Author: David & Goliath
Compiled by: Shenchao TechFlow
Currently, the computing and training aspects of the AI industry are primarily dominated by centralized Web2 giants. These companies hold a dominant position due to their strong capital, cutting-edge hardware, and vast data resources. While this situation may persist in developing the most powerful general machine learning (ML) models, for mid-tier or customized models, the Web3 network may gradually become a more economical and accessible source of computing resources.
Similarly, when inference demands exceed the capabilities of personal edge devices, some consumers may choose the Web3 network to obtain less censored and more diverse outputs. Instead of attempting to completely disrupt the entire AI technology stack, participants in Web3 should focus on these niche scenarios and fully leverage their unique advantages in censorship resistance, transparency, and social verifiability.
The hardware resources needed to train the next-generation foundational models (such as GPT or BERT) are scarce and expensive, with demand for the highest performance chips continuing to outstrip supply. This scarcity of resources leads to hardware being concentrated in the hands of a few well-funded leading companies, which use this hardware to train and commercialize the most performant and complex foundational models.
However, the pace of hardware updates is extremely fast. So, how will outdated mid-tier or low-performance hardware be utilized?
These hardware resources are likely to be used for training simpler or more targeted models. By matching different categories of models with hardware of varying performance, optimal resource allocation can be achieved. In this case, Web3 protocols can play a key role by coordinating access to diverse and low-cost computing resources. For instance, consumers can use simple mid-tier models trained on personal datasets, and only opt for high-end models trained and hosted by centralized companies when handling more complex tasks, while ensuring user identities are hidden and prompt data is encrypted.

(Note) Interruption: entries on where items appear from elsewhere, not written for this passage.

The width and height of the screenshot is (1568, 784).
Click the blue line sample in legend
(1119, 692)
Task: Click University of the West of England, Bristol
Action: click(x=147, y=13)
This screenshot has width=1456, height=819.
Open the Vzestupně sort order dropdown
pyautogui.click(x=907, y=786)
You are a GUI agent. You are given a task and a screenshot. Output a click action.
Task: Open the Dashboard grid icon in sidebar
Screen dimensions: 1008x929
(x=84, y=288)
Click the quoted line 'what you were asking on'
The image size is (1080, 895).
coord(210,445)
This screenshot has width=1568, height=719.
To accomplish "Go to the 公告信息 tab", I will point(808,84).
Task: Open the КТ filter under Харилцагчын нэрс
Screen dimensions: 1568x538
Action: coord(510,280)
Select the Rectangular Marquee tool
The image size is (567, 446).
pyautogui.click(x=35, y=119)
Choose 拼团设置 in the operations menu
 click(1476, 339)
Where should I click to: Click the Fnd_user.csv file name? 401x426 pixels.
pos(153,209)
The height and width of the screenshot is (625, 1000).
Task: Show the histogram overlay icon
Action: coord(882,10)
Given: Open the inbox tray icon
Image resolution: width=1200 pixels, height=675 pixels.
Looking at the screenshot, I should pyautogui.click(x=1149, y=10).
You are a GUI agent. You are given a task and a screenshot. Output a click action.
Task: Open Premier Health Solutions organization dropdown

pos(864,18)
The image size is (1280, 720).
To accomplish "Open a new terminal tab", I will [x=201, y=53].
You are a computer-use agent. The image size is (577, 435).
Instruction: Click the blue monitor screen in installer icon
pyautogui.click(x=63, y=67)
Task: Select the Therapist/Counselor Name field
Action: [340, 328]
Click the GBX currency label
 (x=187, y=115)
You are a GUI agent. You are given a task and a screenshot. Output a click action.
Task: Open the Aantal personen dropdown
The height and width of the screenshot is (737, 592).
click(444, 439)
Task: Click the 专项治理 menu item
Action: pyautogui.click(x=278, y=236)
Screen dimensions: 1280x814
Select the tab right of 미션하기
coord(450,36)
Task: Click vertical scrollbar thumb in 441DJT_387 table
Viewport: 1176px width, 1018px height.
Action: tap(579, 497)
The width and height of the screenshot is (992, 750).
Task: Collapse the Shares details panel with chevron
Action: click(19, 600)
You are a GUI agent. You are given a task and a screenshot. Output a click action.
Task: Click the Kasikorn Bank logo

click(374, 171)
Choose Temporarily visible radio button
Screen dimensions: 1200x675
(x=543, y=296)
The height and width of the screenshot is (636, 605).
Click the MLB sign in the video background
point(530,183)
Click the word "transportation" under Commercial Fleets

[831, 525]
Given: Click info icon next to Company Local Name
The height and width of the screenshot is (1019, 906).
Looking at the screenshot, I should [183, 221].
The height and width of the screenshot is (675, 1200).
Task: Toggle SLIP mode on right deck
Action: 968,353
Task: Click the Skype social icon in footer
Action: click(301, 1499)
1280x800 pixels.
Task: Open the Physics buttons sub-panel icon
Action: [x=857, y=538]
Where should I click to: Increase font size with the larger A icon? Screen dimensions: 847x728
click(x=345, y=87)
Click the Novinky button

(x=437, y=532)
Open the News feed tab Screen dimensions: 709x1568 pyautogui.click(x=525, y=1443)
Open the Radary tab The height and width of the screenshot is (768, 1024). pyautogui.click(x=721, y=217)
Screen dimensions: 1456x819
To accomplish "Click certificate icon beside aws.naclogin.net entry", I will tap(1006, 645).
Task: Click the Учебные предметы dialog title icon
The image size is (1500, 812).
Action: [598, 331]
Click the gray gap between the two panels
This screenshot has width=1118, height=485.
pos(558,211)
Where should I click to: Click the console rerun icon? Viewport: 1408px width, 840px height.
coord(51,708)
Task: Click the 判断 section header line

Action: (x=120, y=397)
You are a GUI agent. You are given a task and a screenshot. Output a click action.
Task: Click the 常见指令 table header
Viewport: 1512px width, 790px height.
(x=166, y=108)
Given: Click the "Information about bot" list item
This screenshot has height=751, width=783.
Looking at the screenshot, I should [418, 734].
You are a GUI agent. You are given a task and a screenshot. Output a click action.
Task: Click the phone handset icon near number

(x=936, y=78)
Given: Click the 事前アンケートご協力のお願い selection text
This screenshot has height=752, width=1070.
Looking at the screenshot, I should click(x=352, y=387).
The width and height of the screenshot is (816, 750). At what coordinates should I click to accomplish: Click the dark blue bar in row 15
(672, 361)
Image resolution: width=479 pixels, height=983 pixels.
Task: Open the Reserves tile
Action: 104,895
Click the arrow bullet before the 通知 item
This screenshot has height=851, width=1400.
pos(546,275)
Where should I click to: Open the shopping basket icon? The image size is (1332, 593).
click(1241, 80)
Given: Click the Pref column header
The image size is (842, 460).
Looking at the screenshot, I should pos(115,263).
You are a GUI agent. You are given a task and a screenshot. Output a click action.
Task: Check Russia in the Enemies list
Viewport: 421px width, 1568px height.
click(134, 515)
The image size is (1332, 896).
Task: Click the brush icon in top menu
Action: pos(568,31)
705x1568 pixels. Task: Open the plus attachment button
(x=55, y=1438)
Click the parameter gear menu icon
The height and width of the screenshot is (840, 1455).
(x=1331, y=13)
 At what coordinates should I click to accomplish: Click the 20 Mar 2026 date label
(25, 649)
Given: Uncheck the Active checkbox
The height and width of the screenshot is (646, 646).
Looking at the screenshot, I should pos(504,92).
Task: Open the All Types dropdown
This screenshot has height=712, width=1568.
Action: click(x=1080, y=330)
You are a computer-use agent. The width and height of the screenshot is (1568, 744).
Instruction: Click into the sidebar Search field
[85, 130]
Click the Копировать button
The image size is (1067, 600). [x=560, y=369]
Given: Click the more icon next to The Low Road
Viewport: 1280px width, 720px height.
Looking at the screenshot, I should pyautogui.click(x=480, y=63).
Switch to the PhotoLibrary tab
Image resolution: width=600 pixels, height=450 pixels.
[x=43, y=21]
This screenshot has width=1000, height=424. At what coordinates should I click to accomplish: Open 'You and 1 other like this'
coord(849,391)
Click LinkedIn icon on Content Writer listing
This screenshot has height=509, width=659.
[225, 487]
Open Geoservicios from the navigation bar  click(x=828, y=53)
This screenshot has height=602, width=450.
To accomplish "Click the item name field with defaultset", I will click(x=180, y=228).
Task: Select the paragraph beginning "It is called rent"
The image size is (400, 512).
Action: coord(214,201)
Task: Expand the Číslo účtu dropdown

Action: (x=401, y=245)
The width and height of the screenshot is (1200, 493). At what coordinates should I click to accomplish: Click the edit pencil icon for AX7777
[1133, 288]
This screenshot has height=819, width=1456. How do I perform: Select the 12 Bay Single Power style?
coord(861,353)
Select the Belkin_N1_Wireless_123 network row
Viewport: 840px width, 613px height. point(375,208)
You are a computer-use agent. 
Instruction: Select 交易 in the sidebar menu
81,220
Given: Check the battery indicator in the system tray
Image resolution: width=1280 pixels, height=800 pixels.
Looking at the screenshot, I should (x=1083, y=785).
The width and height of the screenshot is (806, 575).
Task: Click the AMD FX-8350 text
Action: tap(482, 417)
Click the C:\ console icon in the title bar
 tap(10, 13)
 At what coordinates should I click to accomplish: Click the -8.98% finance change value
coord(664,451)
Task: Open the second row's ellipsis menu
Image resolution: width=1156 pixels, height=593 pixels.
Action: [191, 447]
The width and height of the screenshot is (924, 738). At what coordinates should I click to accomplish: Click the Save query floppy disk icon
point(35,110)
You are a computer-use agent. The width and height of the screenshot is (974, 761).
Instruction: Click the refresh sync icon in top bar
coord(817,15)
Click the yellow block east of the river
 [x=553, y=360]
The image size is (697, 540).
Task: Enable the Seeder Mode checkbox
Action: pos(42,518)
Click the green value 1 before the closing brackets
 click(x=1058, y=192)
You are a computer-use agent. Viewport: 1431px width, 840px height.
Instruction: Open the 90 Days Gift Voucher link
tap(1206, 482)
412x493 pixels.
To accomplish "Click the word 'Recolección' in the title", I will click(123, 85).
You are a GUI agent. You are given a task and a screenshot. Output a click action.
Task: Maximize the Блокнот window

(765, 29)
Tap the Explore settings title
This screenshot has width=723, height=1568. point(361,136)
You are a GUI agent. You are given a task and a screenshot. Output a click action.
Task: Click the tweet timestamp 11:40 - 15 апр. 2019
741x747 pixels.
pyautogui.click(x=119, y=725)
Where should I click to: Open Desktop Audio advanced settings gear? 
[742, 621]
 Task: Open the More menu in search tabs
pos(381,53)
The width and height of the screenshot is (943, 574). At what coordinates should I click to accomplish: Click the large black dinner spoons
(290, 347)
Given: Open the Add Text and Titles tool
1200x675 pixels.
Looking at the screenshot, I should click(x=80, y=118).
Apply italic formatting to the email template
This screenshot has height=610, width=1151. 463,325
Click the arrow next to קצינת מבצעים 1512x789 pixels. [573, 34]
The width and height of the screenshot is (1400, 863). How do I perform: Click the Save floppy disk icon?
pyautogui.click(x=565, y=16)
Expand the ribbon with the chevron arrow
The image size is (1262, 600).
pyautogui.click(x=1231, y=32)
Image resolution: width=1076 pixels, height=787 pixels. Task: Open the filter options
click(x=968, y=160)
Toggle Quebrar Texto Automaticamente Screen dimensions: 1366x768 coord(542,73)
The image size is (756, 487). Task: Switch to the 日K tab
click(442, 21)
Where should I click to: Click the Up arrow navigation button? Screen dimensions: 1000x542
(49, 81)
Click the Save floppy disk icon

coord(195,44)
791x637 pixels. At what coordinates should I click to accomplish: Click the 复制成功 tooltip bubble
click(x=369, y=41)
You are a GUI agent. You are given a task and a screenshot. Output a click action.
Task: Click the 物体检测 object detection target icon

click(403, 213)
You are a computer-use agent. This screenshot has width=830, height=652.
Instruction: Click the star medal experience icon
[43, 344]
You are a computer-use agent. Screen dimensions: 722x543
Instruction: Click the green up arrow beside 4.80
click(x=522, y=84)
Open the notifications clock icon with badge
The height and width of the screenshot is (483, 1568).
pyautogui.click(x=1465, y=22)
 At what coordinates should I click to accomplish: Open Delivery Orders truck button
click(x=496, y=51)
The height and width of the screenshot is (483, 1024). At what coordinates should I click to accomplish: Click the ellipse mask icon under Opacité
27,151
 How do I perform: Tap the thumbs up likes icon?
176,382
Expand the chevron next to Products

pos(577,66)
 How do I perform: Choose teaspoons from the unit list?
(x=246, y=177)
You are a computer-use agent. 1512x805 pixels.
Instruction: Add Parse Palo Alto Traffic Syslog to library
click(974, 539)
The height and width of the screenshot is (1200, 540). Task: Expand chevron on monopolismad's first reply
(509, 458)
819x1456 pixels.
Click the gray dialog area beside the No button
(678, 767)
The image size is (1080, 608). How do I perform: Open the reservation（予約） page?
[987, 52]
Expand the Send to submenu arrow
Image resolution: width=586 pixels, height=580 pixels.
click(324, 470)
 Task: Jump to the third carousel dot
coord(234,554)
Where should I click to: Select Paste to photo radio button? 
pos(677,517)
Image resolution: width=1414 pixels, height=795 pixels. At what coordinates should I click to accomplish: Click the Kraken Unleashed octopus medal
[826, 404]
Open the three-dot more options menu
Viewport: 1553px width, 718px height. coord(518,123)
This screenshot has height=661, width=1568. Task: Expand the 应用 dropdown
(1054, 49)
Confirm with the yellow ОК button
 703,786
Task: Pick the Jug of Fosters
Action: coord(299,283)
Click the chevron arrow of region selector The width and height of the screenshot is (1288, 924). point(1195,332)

Aside from efficiency issues, concerns about bias and potential censorship in centralized models are also growing. The Web3 environment is known for its transparency and verifiability, capable of providing training support for models that have been overlooked or deemed too sensitive by Web2. Although these models may not be competitive in performance and innovation, they still hold significant value for certain groups in society. Therefore, Web3 protocols can carve out a unique market in this area by offering more open, trustworthy, and censorship-resistant model training services.
Initially, both centralized and decentralized approaches could coexist, each serving different use cases. However, as Web3 continually improves developer experience and platform compatibility, and as the network effects of open-source AI gradually become evident, Web3 may ultimately compete in core areas dominated by centralized companies. Especially as consumers become increasingly aware of the limitations of centralized models, the advantages of Web3 will become more pronounced.
In addition to training mid-tier or niche models, participants in Web3 also have the advantage of providing more transparent and flexible inference solutions. Decentralized inference services can bring various benefits, such as zero downtime, modular model combinations, public model performance evaluations, and more diverse, uncensored outputs. These services can also effectively avoid the 'vendor lock-in' problem faced by consumers who rely on a few centralized providers. Similar to model training, the competitive advantage of decentralized inference layers does not lie in raw computational power itself, but in addressing long-standing issues, such as the transparency of closed-source fine-tuning parameters, lack of verifiability, and high costs.
Dan Olshansky proposed a promising vision of creating more opportunities for AI researchers and engineers through POKT's AI inference routing network, allowing them to realize their research outcomes and earn additional income through customized machine learning (ML) or artificial intelligence (AI) models. More importantly, this network can facilitate fairer competition in the inference service market by integrating inference results from various sources, including decentralized and centralized providers.
Although optimistic predictions suggest that the entire AI technology stack may fully migrate on-chain in the future, this goal still faces significant challenges from the current concentration of data and computing resources, as these resources provide substantial competitive advantages to existing giants. However, decentralized coordination and computing networks demonstrate unique value in providing more personalized, economical, and open competitive AI services that are resistant to censorship. By focusing on these critically valuable niche markets, Web3 can establish its own competitive barriers, ensuring that the most influential technologies of this era can evolve collaboratively in multiple directions, benefiting a broader range of stakeholders rather than being monopolized by a few traditional giants.
Finally, I would like to especially thank all members of the Placeholder Investment team, as well as Kyle Samani from Multicoin Capital, Anand Iyer from Canonical VC, Keccak Wong from Nectar AI, Alpin Yukseloglu from Osmosis Labs, and Cameron Dennis from NEAR Foundation, who provided reviews and valuable feedback during the writing of this article.